<<Blind>>


 頼まれもしないのに、外回りの回廊へ吹き込む落ち葉が気になり、借りた熊手で掻きよせていた。
 この時期は、詮のない鬼ごっこと言おうか堂々巡りと言おうか、庭木の枝がすっかり葉を落とすまではまるで何かの修行のように落ちる、葉を掻く、落ちる、葉を掻く、の繰り帰しである。

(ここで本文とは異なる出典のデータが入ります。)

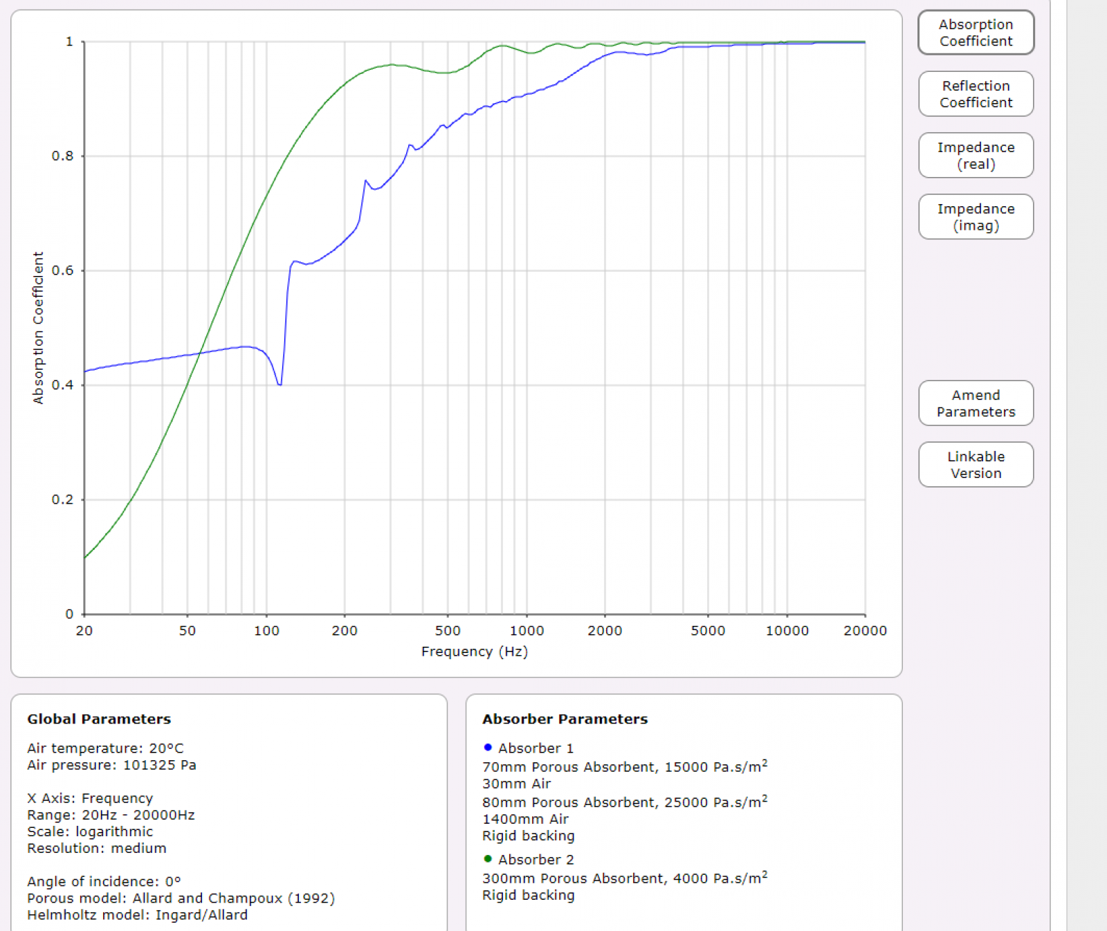Click the 0.6 tick label on vertical axis
The width and height of the screenshot is (1107, 931).
click(62, 270)
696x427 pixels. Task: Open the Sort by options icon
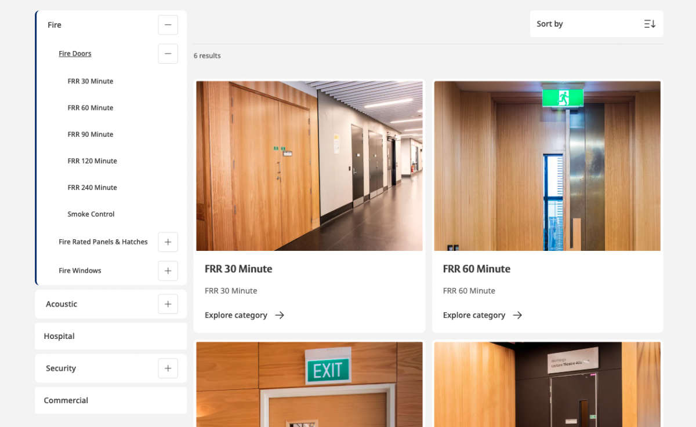point(650,24)
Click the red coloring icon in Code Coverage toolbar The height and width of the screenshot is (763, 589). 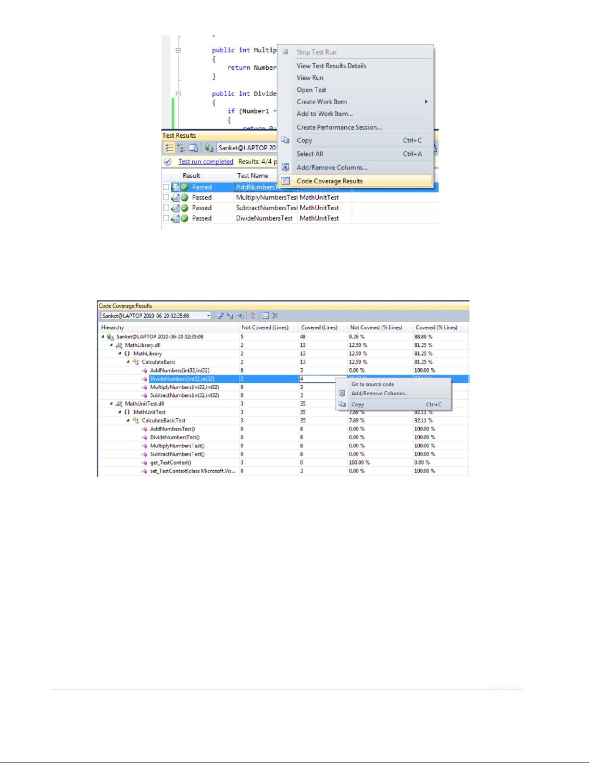coord(252,316)
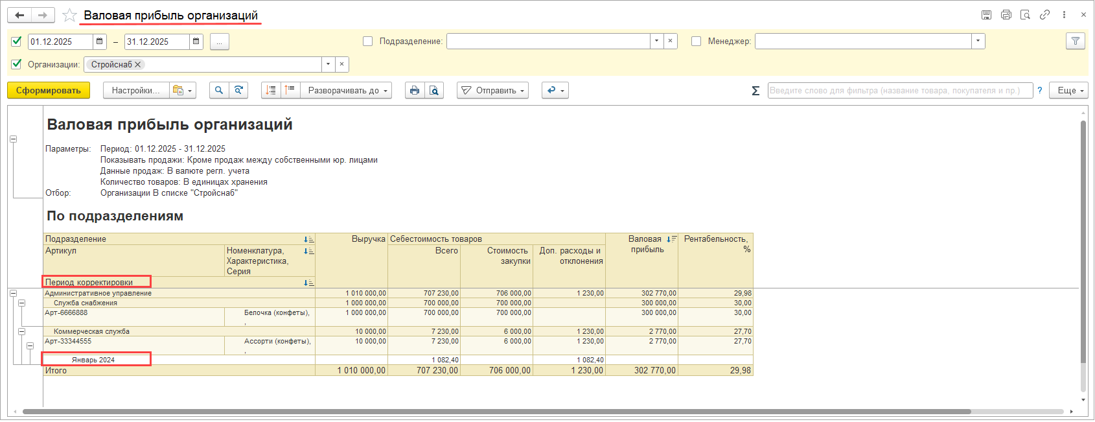
Task: Add report to favorites with star icon
Action: (69, 16)
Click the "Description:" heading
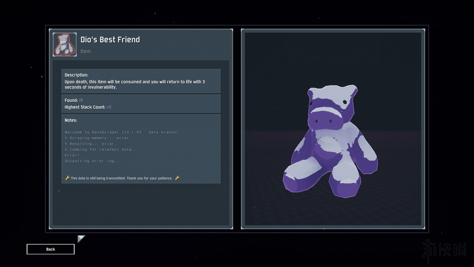 coord(76,75)
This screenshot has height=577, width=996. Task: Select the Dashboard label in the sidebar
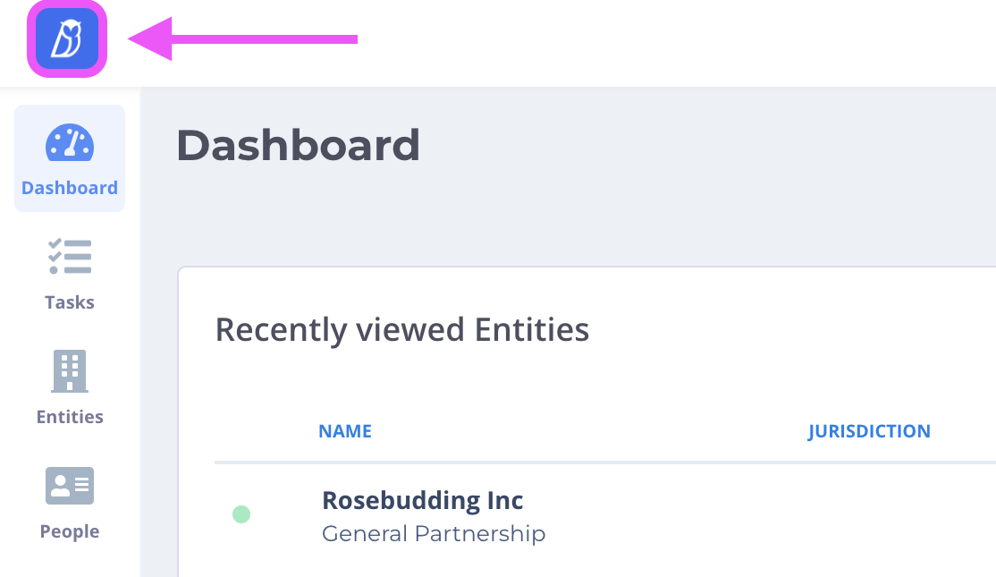pyautogui.click(x=70, y=188)
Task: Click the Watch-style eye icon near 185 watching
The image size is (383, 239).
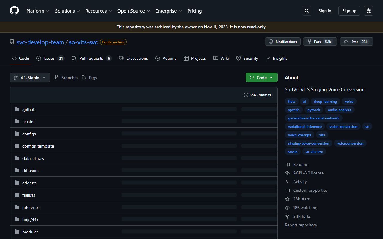Action: click(x=287, y=208)
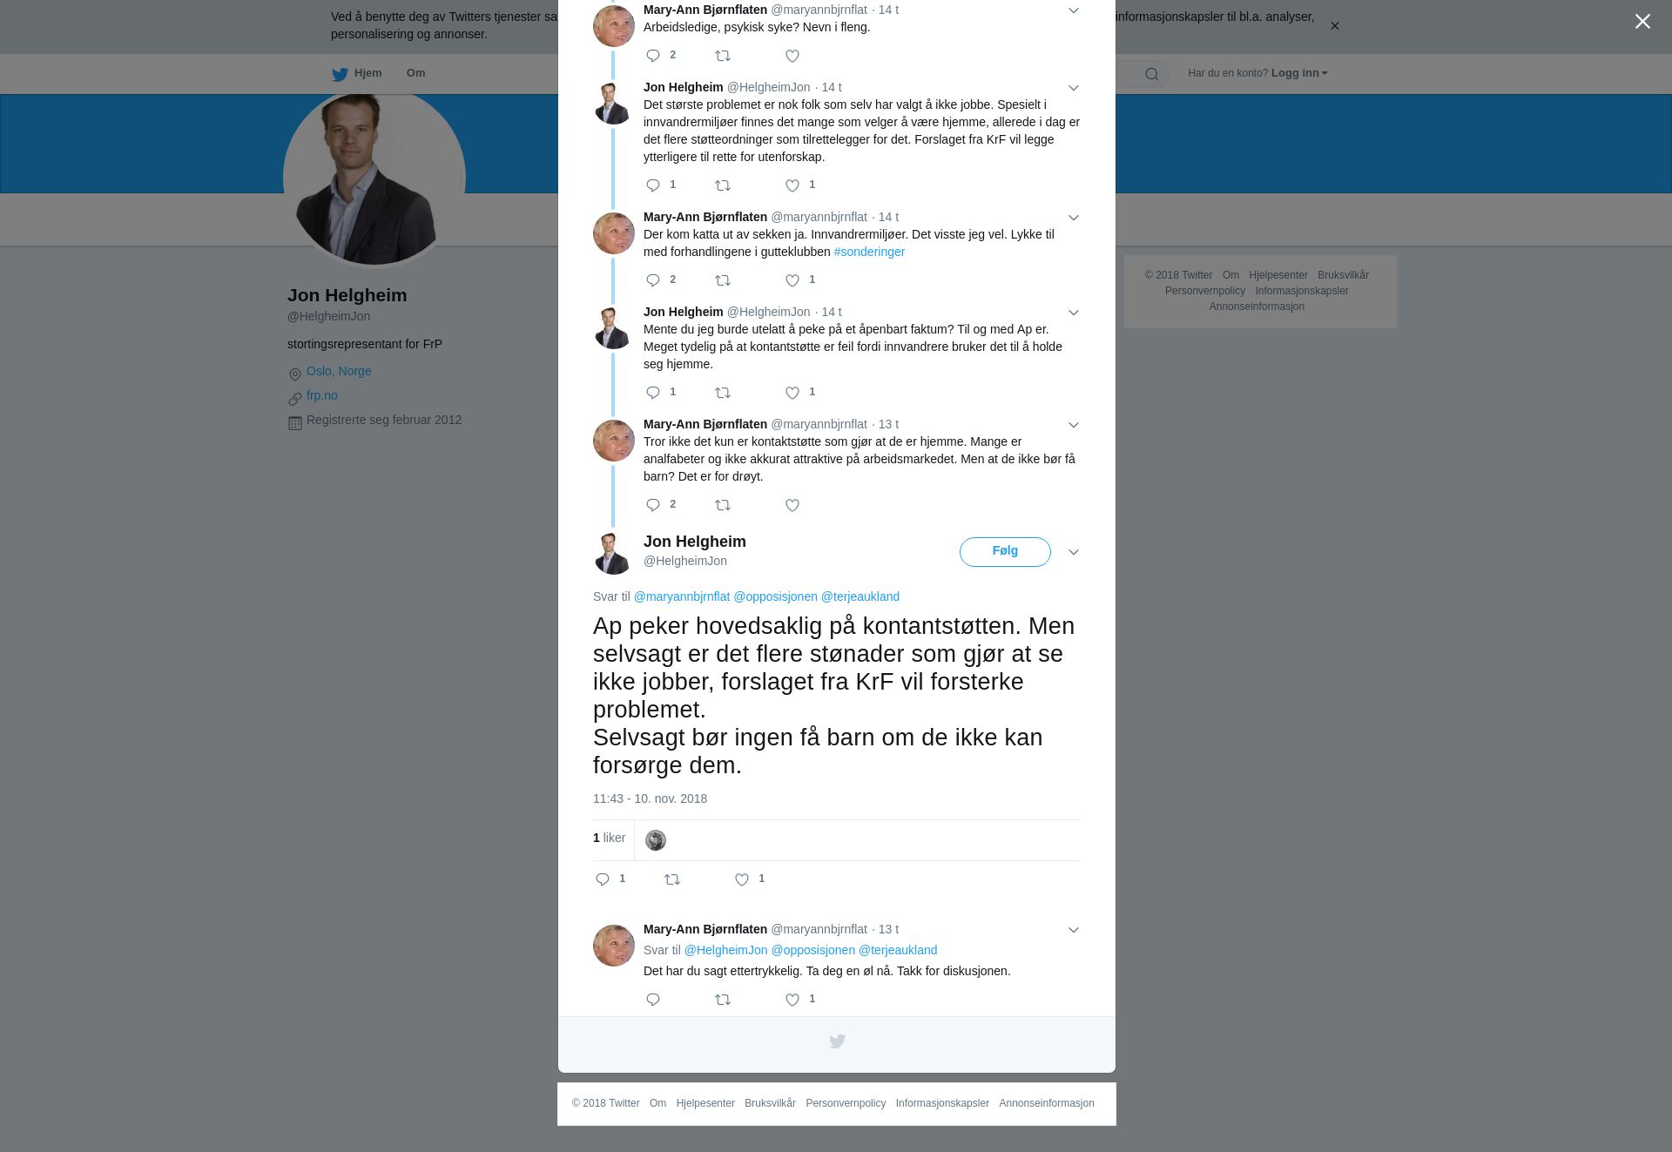The image size is (1672, 1152).
Task: Expand options chevron next to Følg button
Action: pos(1074,552)
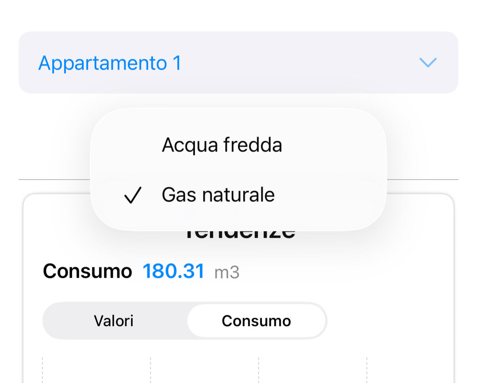Click blank card area right of Consumo segment
This screenshot has height=383, width=477.
click(388, 320)

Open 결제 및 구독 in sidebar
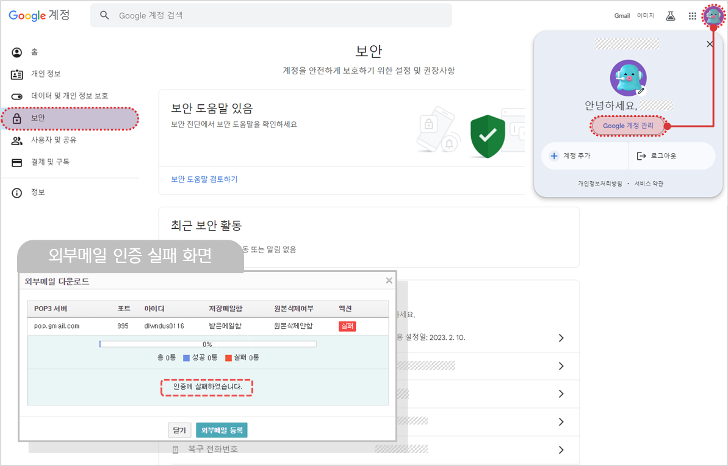click(50, 162)
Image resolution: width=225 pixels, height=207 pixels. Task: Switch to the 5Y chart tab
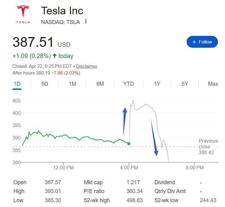[185, 84]
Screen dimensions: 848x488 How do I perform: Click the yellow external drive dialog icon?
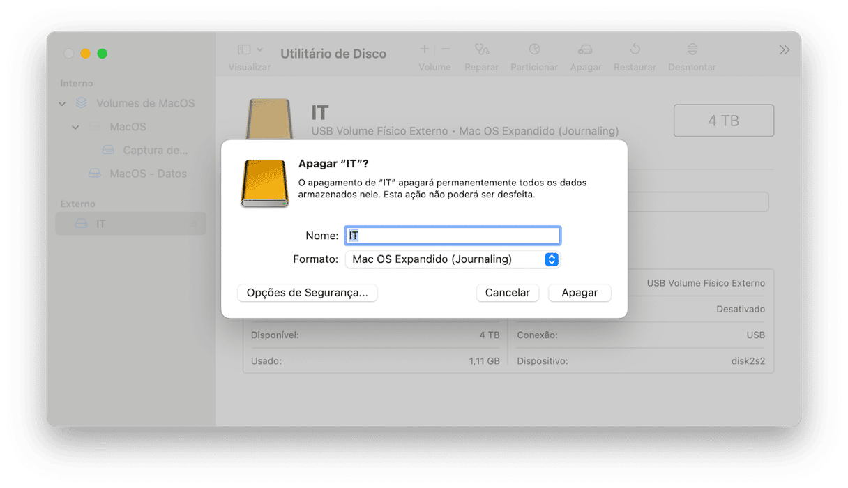[x=264, y=183]
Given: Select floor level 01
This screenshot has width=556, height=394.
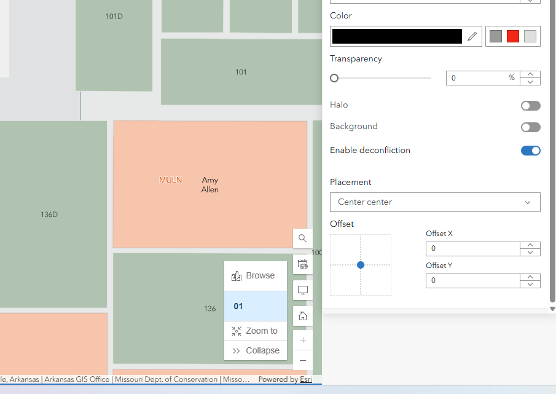Looking at the screenshot, I should click(x=256, y=306).

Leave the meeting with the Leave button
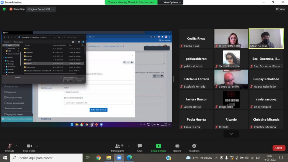coord(279,148)
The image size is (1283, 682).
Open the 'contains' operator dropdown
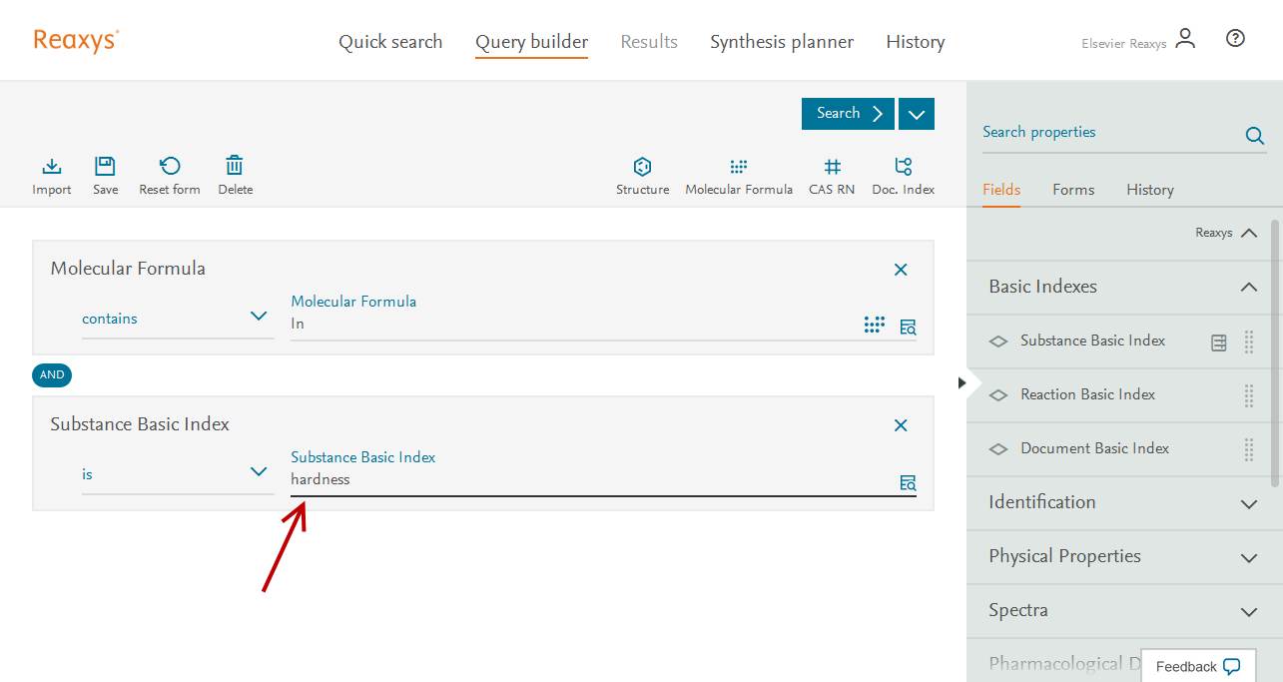pyautogui.click(x=177, y=319)
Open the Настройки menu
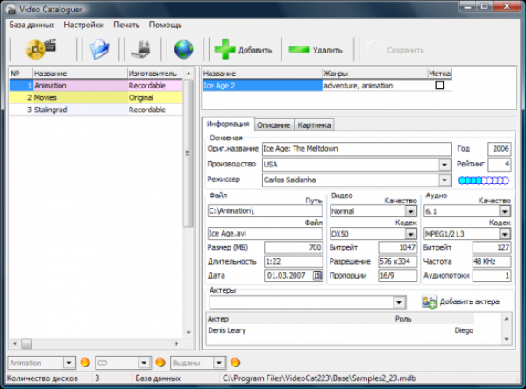The image size is (526, 389). point(82,25)
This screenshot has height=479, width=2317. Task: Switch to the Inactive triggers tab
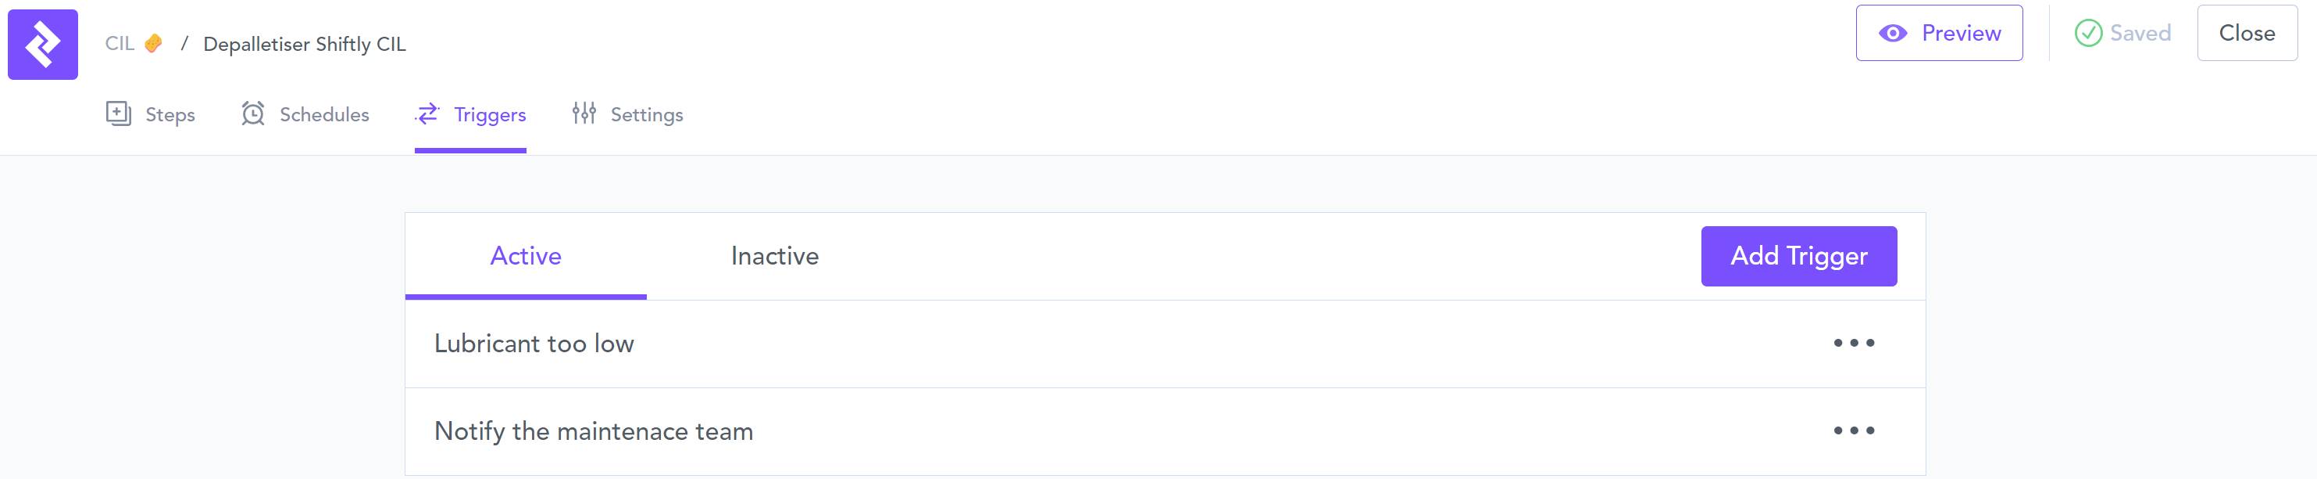(x=774, y=256)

 園丁の中にはそうした終わりの見えない毎日の仕事を愚痴るものもいるようだったが、存外この矛盾にも見える葉を掻く仕事が嫌いではないチャトラだ。
 だだっ広い皇宮の庭は、秋口は特に手が足りない。
 年に二度花をつける薔薇の手入れが最もたるもので、一日放置すればそれだけで色があせてしまうのだと教えてもらった。節くれだち、まるで立ち枯れた木のような指をした老園丁が言ったのである。
 彼の仕事をちょくちょくチャトラは手伝った。ヒマだから、と言うのも勿論あったけれど、むつむつと仕事をする老人の姿や、休憩時間に話してくれる花や木の仕組みを聞くのが好きだったからだ。
 花の手入れが忙しいからと言って他の場所を疎かにしていいという言い訳は立たないのだが、それにしても落ち葉搔きまで手が回らないだろうとチャトラは思った。こなして怒られる類の仕事ではないので、手の空いた時間を作っては率先して手伝っている。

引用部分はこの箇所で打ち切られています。